═══ Entries supplied ═══

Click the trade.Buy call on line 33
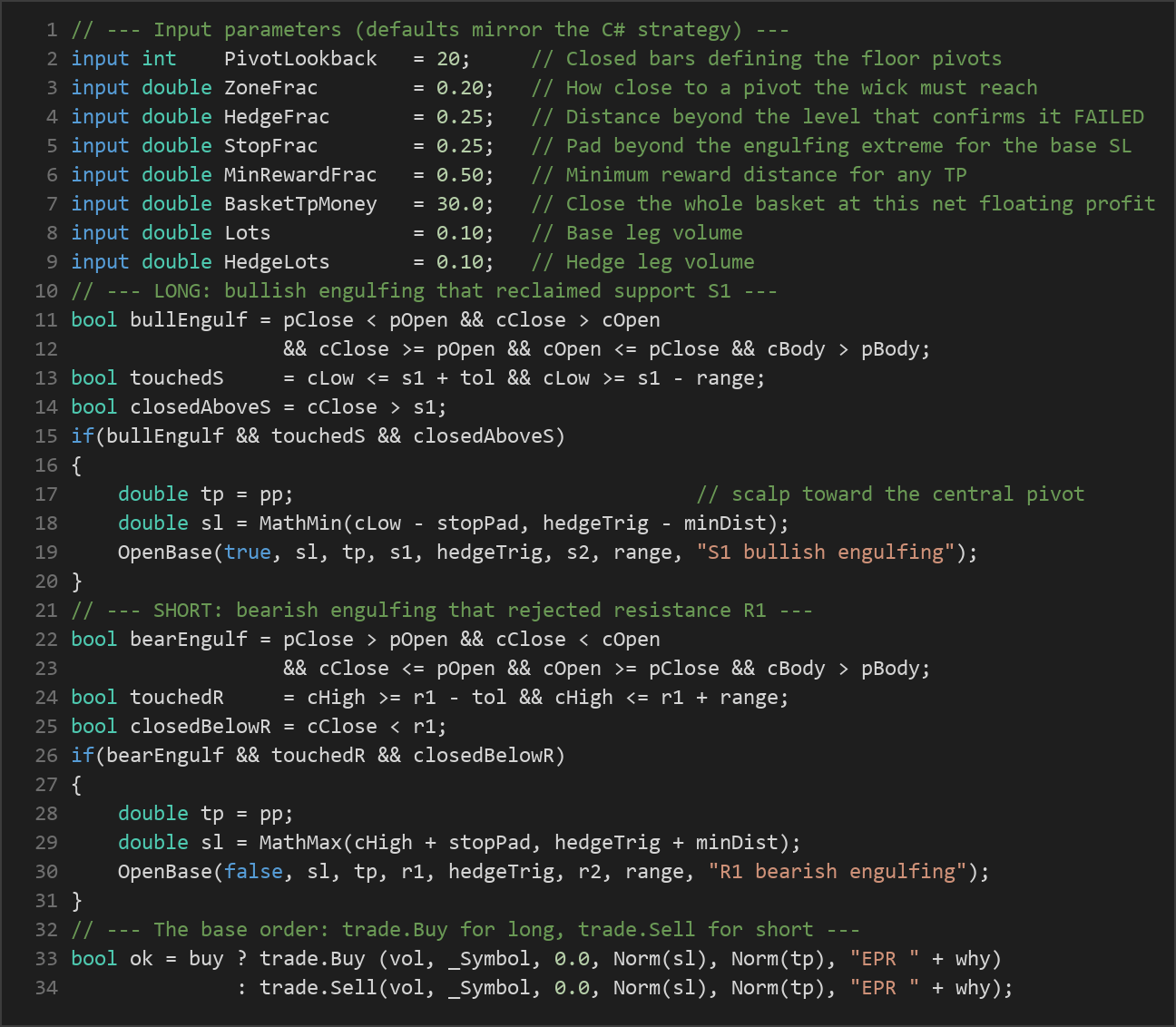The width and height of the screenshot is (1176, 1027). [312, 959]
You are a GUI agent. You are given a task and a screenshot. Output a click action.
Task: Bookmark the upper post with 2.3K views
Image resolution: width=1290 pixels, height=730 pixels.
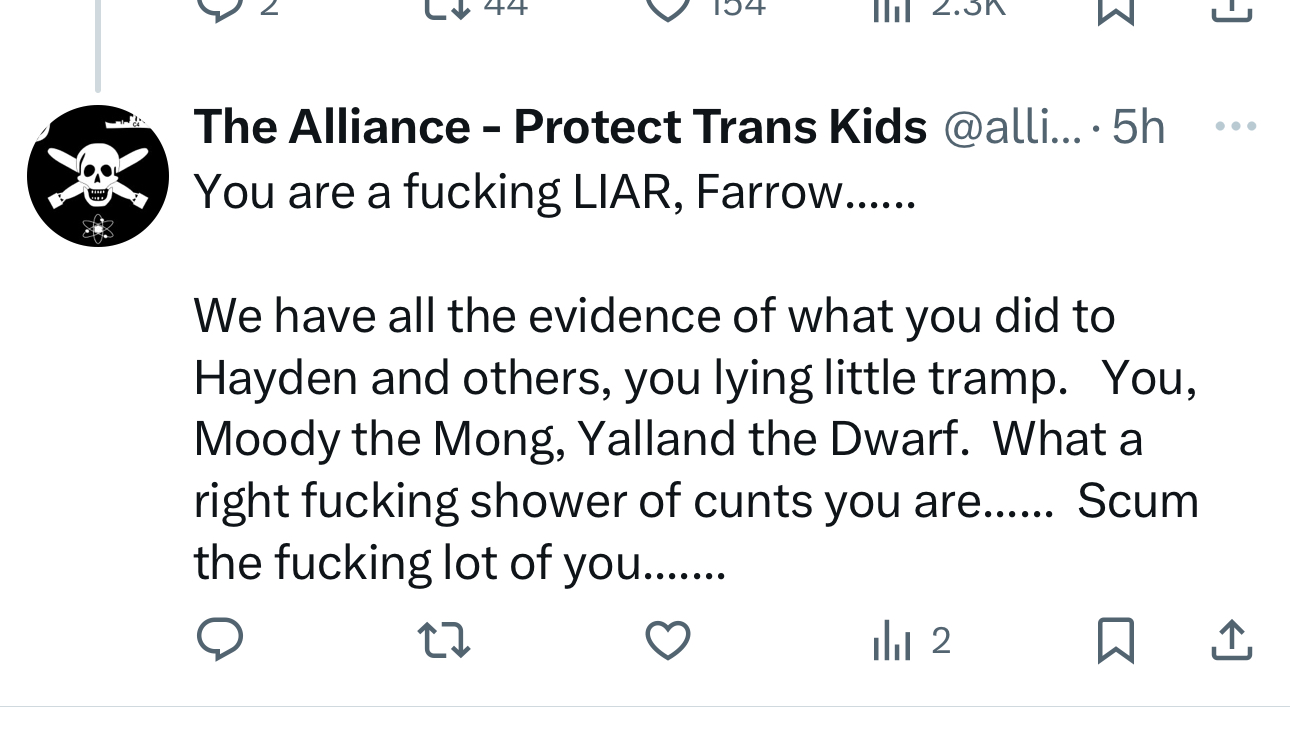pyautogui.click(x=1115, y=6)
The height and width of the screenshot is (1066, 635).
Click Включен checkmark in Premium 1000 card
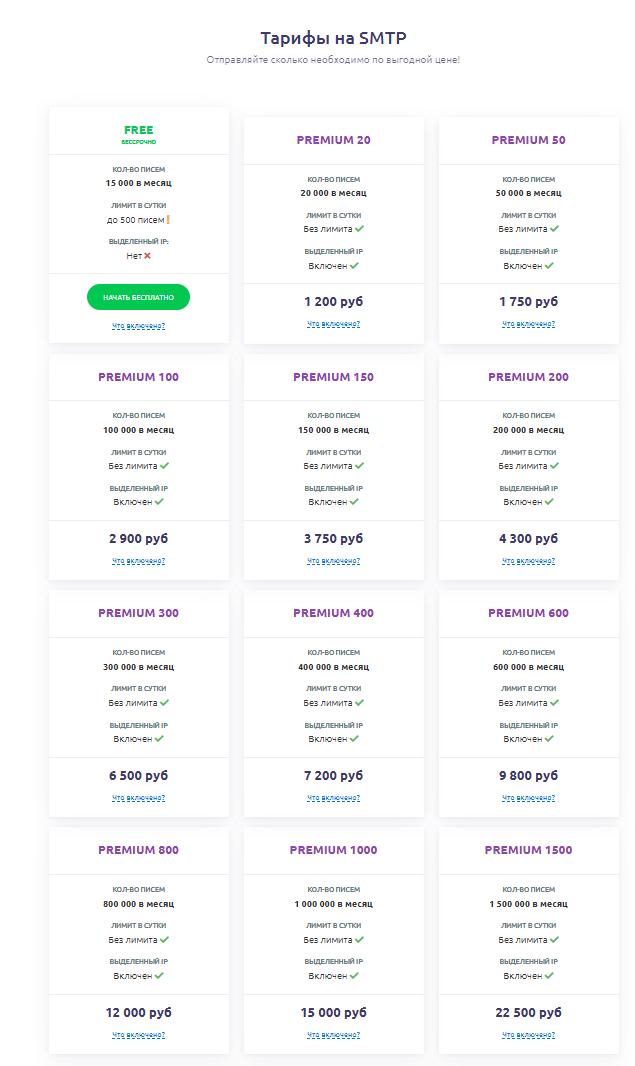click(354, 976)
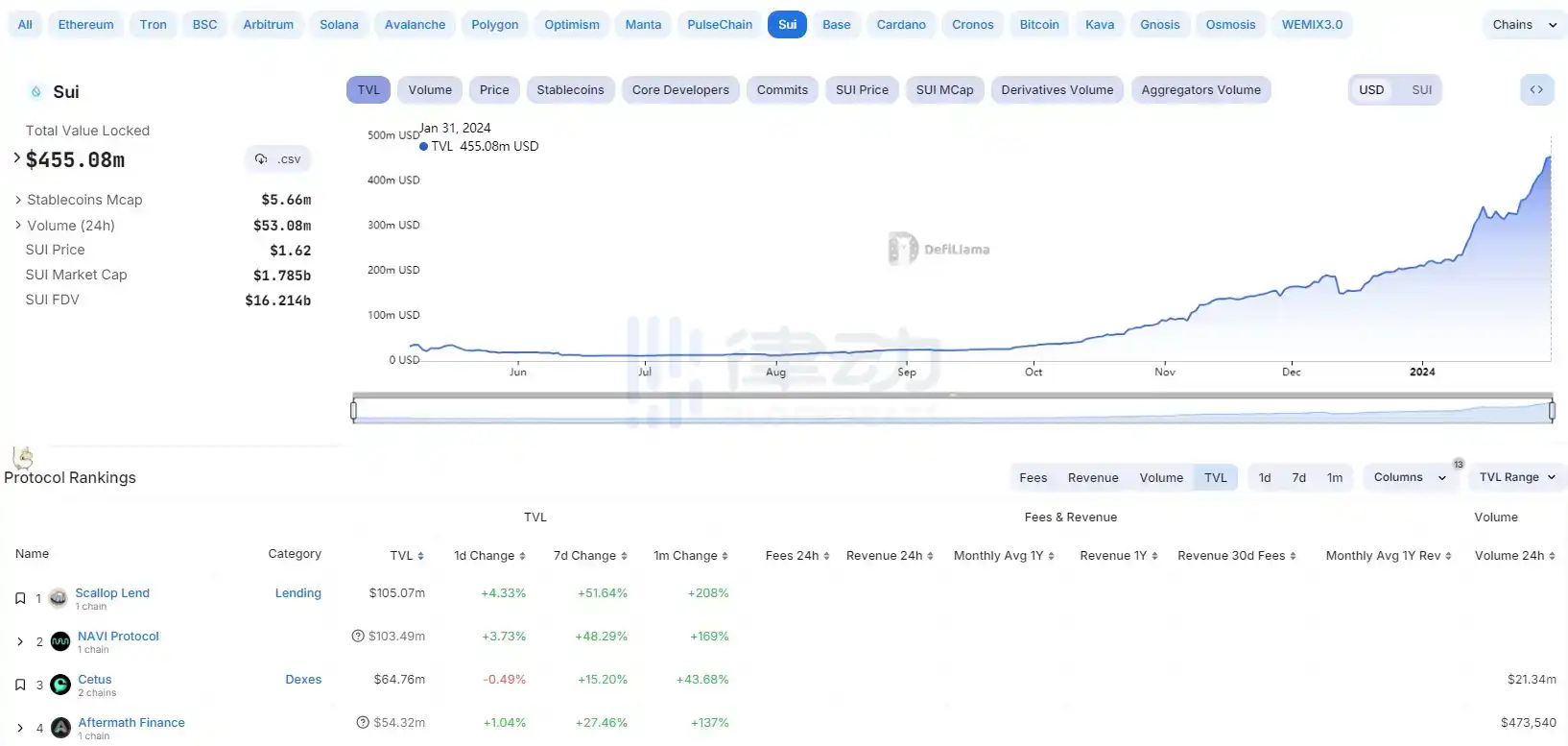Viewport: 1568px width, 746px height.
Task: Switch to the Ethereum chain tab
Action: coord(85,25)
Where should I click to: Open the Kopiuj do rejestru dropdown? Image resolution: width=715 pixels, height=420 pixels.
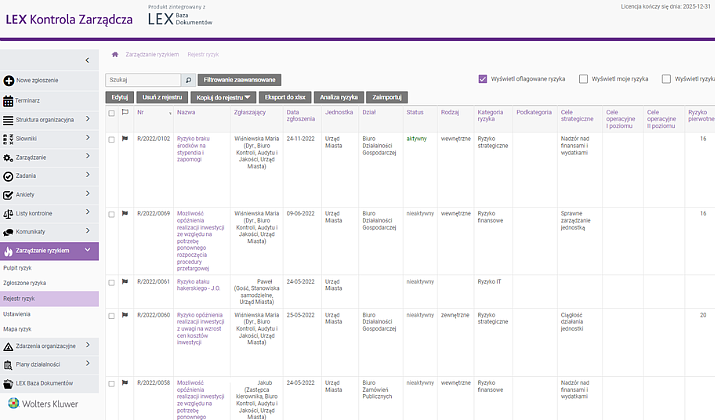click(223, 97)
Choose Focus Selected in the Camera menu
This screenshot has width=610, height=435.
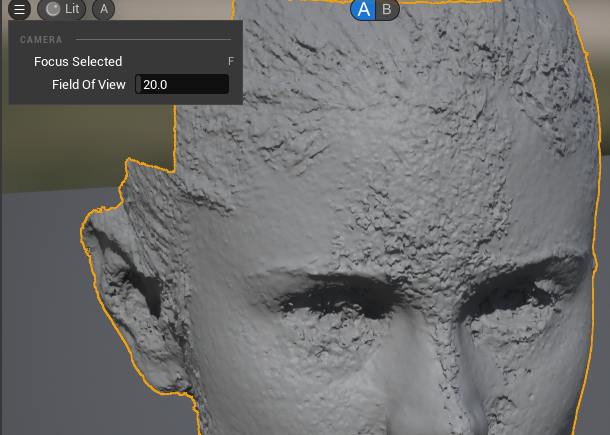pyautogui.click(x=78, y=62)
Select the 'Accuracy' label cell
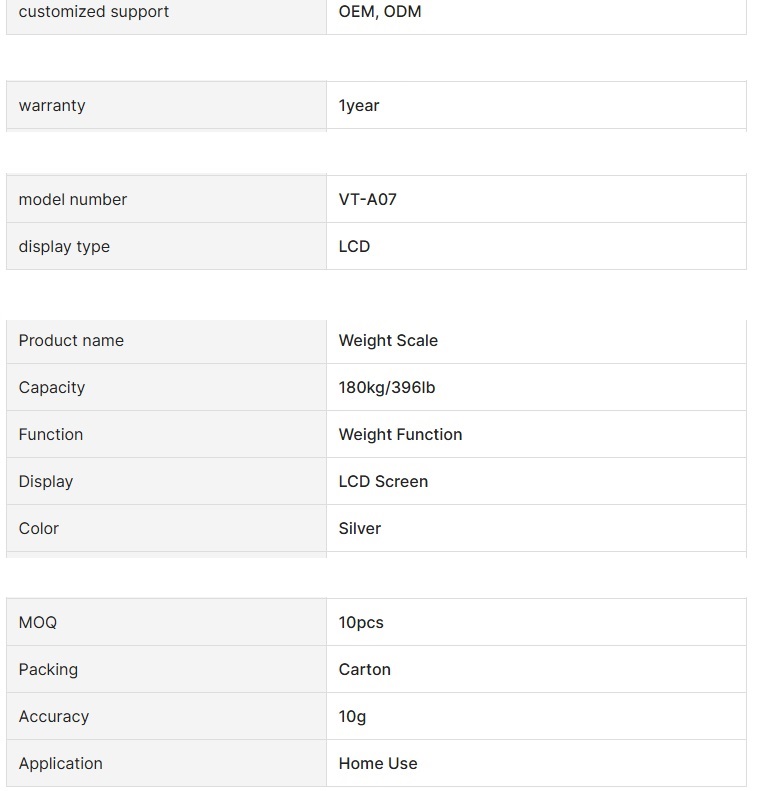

═══

--- Task brief ---
Word for word, restate each line above, minus its pictures.

--- Your response ---
Click the trade.Buy call on line 33
The width and height of the screenshot is (1176, 1027). [312, 959]
You are a GUI agent. You are given a task and a screenshot. Output a click action.
Task: Bookmark the upper post with 2.3K views
Image resolution: width=1290 pixels, height=730 pixels.
pyautogui.click(x=1115, y=6)
The height and width of the screenshot is (1066, 635).
Click Включен checkmark in Premium 1000 card
click(354, 976)
Viewport: 1568px width, 746px height.
Task: Switch to the Ethereum chain tab
Action: coord(85,25)
Where should I click to: Open the Kopiuj do rejestru dropdown? Image resolution: width=715 pixels, height=420 pixels.
click(223, 97)
Choose Focus Selected in the Camera menu
This screenshot has width=610, height=435.
pyautogui.click(x=78, y=62)
Select the 'Accuracy' label cell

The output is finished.